The Jackson Hole News&Guide says the nurse, Beverly Boynton, doubles as a citizen scientist. Worldwide, an average of nearly three new types of diatoms are discovered each day.
Food festival a hit in Canmore
CANMORE, Alberta – The first food and wine festival in Canmore has come and gone – and there will be a successor More than 1,000 tickets were sold for events such as progressive dinners and a craft beer festival. Organizers tell the Rocky Mountain Outlook that 55 percent of those attending were locals and 34 percent came from Calgary.
This fits in with Alberta’s provincial policy of growing tourism from a $7.8 billion industry to one with $10.3 billion in revenues annually by 2020.

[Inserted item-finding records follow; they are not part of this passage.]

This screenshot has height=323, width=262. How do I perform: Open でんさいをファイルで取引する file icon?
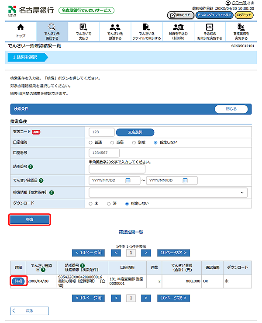(146, 27)
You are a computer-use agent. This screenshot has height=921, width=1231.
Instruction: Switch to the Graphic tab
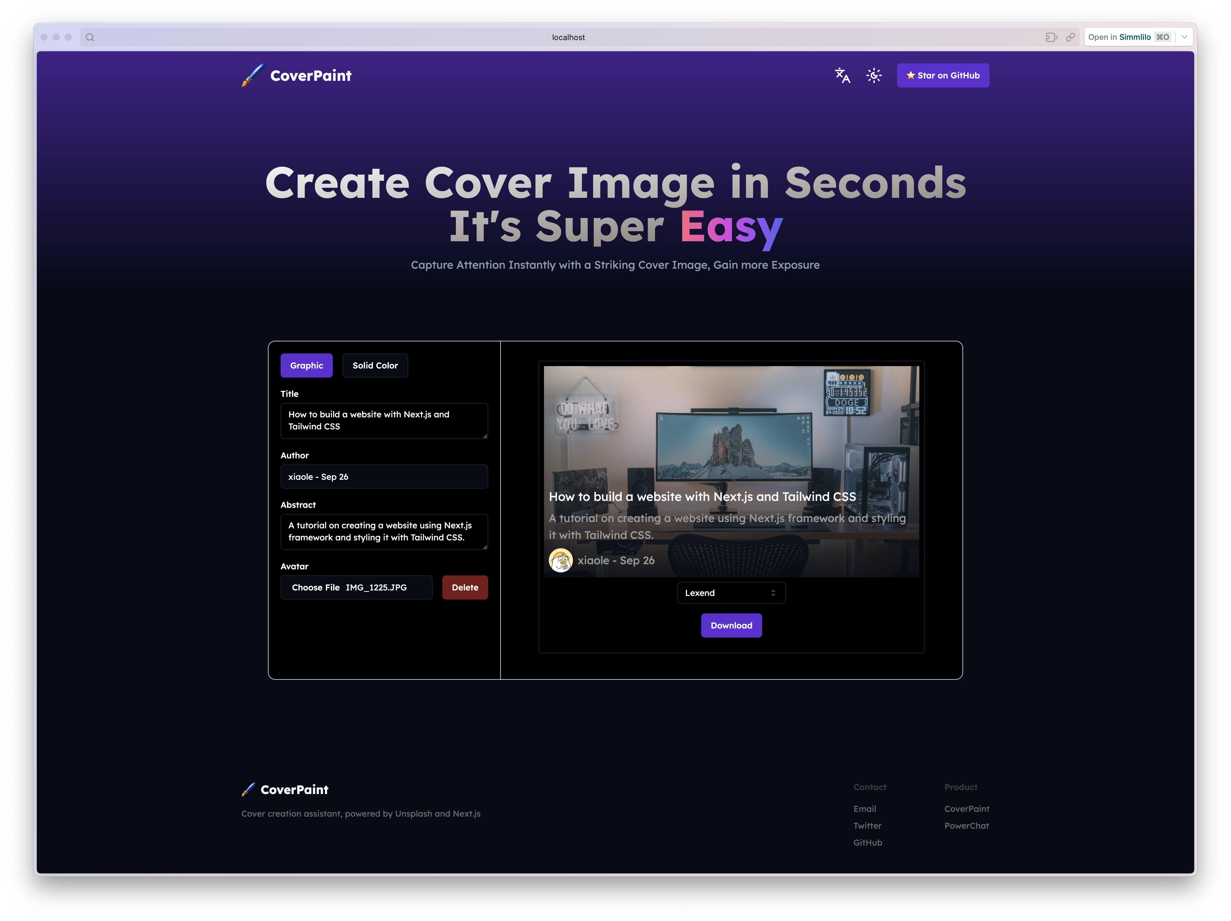(x=306, y=365)
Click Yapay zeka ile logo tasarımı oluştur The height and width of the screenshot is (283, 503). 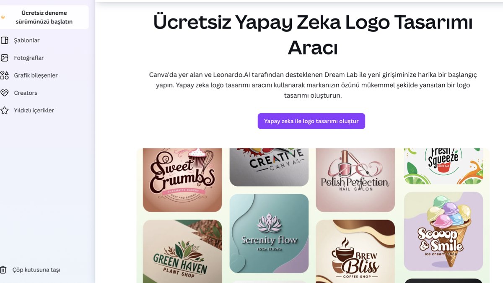(x=311, y=121)
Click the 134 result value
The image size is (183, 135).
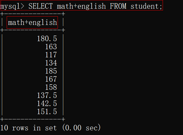point(51,63)
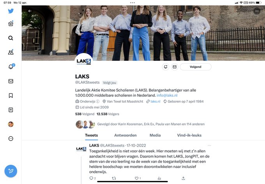Open LAKS profile picture thumbnail
This screenshot has width=265, height=184.
84,62
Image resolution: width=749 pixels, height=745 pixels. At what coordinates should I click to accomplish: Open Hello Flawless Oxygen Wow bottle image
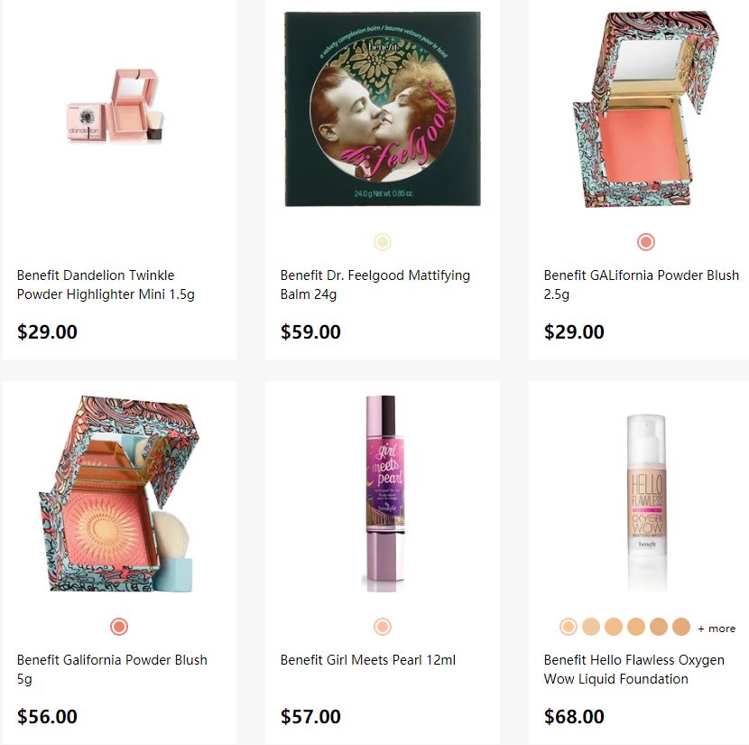[646, 502]
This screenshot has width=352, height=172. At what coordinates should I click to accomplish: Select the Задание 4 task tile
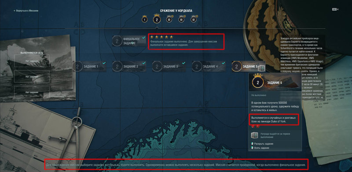209,67
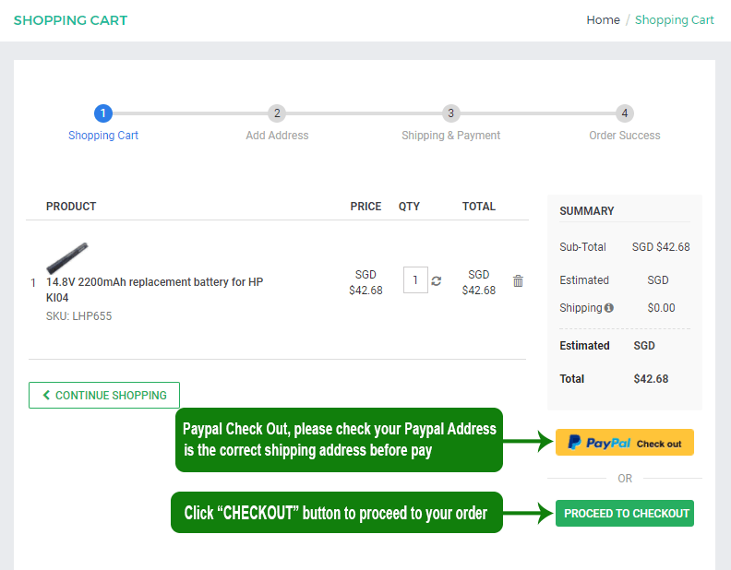Click step 3 Shipping & Payment circle
The width and height of the screenshot is (731, 570).
tap(450, 113)
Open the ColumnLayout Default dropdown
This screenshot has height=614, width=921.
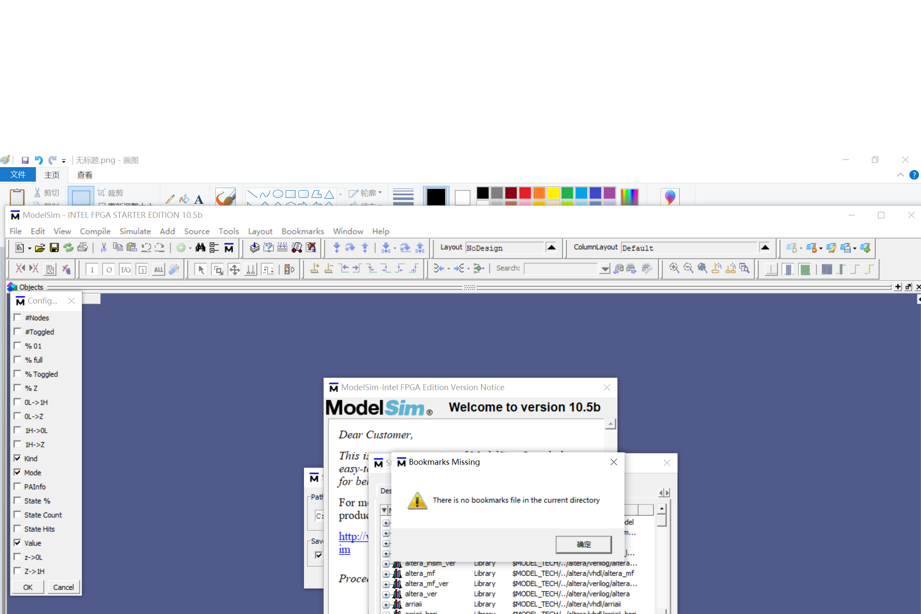click(x=765, y=248)
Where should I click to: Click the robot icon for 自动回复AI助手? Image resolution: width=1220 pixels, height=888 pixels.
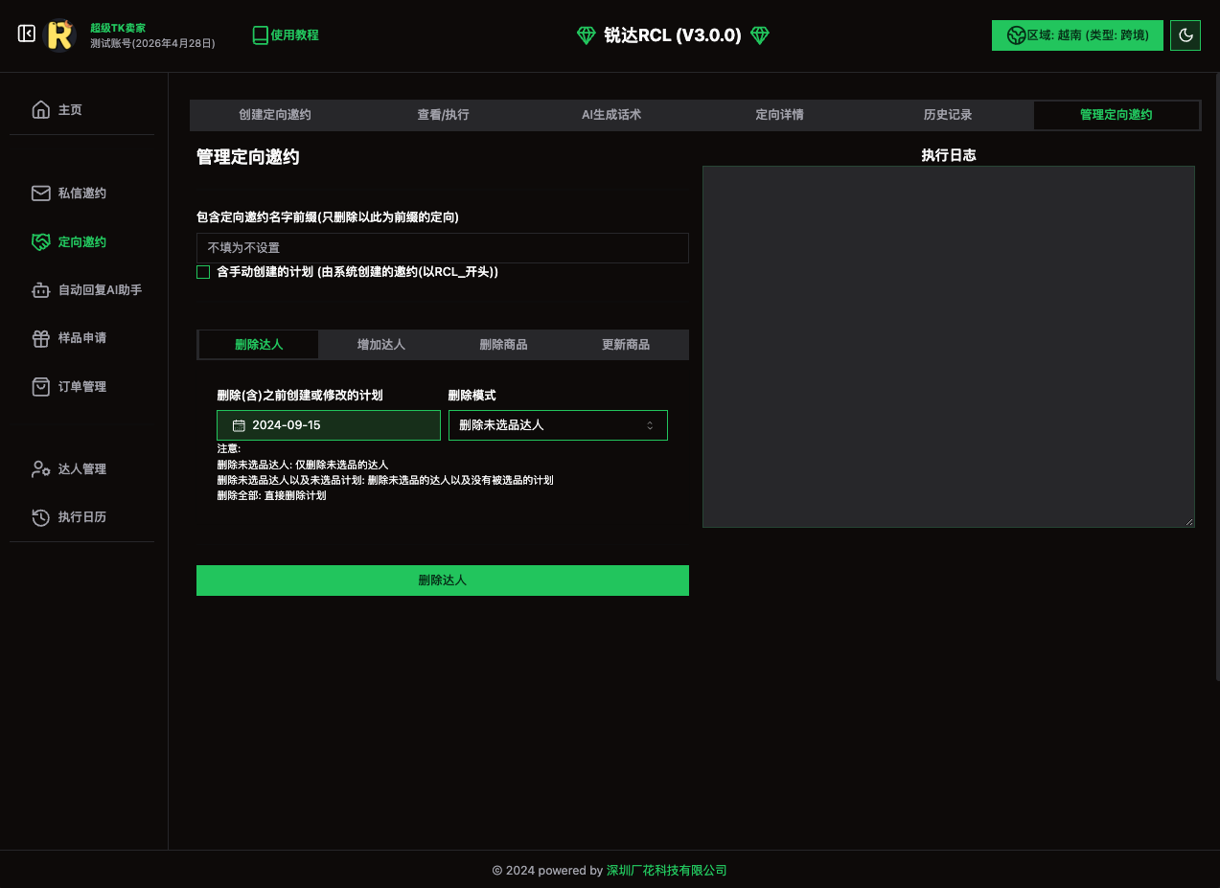point(40,289)
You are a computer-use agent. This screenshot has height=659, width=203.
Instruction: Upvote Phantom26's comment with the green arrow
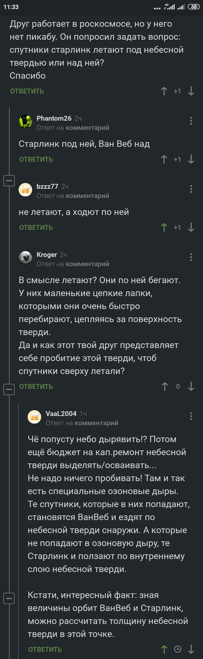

Banff hoteliers oppose changes
BANFF, ALBERTA – Banff’s hoteliers have joined a group of downtown retailers voicing opposition to paid parking.
The town of 8,200 residents swells to 25,000 in busy summer months, forcing RVs, buses and cars to fight for limited parking spaces. The municipality is considering paid parking as a way to increase turnover of vehicles in parking spaces in the downtown core. In doing so, it would reduce traffic congestion caused by vehicles driving around in circles looking for parking spots.
But Darren Reeder, director of the Banff Lake Louise Hotel Motel Association, said the congestion is largely a function of driving habits of the local residents and workers. His organization urges a shift to alternate modes of transportation.